The hyperparameter optimization yielded a mean AUROC of 0.756 ± 0.02. Cross-validated True Positive Rate at 5% highest probabilities (TPR@Top5%) was 0.412, albeit with high variance (± 0.52, threshold 0.60). The model achieved leaderboard score of 0.461 (Team: Deakin_ML_Team) in the unofficial challenge phase.
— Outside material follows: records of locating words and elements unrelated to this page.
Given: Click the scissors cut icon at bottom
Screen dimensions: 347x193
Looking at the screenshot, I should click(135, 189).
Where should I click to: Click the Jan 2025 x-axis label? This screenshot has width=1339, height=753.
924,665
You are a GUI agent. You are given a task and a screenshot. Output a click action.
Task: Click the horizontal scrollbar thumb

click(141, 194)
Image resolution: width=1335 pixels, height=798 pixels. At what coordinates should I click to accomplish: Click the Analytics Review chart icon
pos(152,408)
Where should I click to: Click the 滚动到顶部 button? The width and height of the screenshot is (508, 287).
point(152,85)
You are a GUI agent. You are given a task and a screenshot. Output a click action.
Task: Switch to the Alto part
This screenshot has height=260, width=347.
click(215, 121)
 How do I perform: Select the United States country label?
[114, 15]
Our systematically tuned gradient-boosting model, using 7 basic features, demonstrates robust performance despite minimal preprocessing. It confirms that optimized machine learning offers a promising approach to effectively guide Chagas testing in resource-limited settings using ECG data. Official phase work includes developing Transformer models that address weak labels and exploring advanced feature extraction to advance Chagas screening.